- **Exercise brief**:
Needed from the entries below: every line that holds the word "with".

- **Data to process**:
---
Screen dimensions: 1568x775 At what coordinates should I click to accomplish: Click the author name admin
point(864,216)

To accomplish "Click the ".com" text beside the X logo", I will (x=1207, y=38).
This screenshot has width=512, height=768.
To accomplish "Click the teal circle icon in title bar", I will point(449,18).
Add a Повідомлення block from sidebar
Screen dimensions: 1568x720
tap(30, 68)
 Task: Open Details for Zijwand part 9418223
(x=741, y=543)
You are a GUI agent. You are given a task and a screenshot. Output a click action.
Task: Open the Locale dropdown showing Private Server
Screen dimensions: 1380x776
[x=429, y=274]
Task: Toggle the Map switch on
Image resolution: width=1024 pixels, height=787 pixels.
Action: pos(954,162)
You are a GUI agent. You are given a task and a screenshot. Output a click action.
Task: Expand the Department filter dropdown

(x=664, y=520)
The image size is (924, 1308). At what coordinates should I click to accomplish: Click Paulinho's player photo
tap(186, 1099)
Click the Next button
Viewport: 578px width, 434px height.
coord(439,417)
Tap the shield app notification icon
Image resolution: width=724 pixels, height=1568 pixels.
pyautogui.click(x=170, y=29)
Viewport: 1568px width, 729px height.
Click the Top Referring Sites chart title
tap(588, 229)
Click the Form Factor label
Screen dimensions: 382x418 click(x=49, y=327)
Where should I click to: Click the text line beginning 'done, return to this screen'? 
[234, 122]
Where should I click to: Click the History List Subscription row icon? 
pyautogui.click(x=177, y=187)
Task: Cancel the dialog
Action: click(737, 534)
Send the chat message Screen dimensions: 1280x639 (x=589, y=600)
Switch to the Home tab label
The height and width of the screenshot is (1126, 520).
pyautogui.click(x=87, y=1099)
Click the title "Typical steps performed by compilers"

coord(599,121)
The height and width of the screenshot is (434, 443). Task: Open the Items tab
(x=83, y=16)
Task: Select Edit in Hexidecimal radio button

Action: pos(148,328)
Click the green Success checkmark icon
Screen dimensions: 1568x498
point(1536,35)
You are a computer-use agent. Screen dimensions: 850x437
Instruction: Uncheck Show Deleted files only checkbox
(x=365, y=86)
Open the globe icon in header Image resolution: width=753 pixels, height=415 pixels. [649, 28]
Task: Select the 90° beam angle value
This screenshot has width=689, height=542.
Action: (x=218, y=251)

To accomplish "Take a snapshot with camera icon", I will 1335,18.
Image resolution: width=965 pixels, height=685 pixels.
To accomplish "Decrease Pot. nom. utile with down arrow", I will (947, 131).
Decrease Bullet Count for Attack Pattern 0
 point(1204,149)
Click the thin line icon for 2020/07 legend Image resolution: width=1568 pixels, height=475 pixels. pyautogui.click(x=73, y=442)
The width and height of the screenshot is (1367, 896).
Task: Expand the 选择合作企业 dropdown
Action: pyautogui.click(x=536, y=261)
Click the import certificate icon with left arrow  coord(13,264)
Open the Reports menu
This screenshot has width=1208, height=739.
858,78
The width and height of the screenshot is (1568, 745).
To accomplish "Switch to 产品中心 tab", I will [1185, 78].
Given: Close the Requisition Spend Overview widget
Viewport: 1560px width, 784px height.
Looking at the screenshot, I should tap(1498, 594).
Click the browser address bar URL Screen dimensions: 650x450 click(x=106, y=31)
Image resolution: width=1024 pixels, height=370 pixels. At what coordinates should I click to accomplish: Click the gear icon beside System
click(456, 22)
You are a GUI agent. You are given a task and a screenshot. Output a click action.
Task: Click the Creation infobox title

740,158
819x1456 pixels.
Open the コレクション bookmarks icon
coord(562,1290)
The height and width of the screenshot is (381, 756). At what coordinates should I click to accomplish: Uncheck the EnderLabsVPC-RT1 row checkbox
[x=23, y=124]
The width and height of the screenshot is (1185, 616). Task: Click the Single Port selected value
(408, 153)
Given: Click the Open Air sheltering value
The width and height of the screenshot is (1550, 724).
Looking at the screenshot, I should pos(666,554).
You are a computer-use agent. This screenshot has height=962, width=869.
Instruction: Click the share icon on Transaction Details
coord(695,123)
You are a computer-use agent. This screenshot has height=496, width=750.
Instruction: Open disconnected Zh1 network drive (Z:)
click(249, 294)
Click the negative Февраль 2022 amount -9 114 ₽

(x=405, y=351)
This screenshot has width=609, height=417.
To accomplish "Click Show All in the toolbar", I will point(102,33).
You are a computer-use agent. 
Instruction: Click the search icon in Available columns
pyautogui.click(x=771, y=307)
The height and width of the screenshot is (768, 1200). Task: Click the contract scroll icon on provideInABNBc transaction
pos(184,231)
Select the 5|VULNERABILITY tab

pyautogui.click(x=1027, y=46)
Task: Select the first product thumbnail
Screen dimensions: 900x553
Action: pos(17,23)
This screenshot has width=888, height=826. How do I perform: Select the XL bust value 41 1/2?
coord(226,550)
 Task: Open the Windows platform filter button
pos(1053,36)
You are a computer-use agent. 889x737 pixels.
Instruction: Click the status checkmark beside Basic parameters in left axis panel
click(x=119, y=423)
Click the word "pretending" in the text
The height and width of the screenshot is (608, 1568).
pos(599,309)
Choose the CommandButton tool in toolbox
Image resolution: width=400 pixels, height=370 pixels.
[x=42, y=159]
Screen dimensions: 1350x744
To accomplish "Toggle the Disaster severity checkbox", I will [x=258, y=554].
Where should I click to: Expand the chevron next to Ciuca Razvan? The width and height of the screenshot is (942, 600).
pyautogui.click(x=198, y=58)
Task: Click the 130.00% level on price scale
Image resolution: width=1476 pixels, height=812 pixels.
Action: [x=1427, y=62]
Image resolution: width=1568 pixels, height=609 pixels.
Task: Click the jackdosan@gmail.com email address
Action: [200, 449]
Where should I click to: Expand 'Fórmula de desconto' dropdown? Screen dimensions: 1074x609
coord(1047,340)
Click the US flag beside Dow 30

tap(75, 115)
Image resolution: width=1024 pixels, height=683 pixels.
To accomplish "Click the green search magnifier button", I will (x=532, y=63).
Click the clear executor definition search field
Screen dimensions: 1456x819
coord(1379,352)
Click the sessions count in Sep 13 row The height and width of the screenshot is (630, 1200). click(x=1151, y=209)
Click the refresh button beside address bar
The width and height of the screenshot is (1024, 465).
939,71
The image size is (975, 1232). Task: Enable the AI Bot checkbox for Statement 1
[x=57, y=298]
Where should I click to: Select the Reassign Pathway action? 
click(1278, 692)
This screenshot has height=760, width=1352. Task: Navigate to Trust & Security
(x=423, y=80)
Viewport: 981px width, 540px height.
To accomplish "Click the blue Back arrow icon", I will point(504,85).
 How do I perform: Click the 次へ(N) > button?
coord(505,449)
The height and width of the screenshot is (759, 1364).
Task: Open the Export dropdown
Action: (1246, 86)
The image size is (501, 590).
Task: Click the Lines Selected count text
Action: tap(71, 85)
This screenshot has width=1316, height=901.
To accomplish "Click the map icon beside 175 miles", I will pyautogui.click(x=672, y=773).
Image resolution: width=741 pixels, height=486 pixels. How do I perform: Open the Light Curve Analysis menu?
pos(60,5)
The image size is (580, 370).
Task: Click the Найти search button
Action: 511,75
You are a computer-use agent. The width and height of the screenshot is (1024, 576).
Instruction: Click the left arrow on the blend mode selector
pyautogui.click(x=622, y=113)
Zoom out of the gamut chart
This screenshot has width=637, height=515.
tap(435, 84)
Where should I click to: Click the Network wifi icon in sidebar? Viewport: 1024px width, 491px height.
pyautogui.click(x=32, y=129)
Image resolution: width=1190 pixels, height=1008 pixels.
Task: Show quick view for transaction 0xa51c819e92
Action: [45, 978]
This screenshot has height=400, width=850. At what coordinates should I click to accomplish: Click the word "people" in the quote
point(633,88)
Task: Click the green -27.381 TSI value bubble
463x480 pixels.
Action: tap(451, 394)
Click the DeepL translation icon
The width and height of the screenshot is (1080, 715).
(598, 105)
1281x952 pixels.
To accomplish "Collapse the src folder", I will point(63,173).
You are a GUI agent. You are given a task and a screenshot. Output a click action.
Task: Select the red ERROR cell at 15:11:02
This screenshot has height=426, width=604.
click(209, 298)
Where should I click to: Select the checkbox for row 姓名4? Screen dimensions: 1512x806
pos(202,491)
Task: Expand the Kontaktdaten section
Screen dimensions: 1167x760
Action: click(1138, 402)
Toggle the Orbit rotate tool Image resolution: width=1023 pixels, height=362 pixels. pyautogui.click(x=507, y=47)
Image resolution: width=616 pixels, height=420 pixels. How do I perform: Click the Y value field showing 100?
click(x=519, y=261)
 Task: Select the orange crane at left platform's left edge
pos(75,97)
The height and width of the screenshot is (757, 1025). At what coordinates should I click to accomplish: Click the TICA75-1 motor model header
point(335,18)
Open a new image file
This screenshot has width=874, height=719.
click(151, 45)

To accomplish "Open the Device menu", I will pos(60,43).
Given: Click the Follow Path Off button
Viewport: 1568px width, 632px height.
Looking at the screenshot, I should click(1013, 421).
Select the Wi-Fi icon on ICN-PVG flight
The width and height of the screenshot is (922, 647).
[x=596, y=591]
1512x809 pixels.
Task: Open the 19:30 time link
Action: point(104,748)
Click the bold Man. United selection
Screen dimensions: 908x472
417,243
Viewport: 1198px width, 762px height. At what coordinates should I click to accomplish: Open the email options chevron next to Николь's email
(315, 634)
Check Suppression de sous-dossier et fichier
---
- **Response to the task**:
To accomplish "Take a snapshot with camera icon", I will 1335,18.
To accomplish "Decrease Pot. nom. utile with down arrow", I will (947, 131).
Click the import certificate icon with left arrow  coord(13,264)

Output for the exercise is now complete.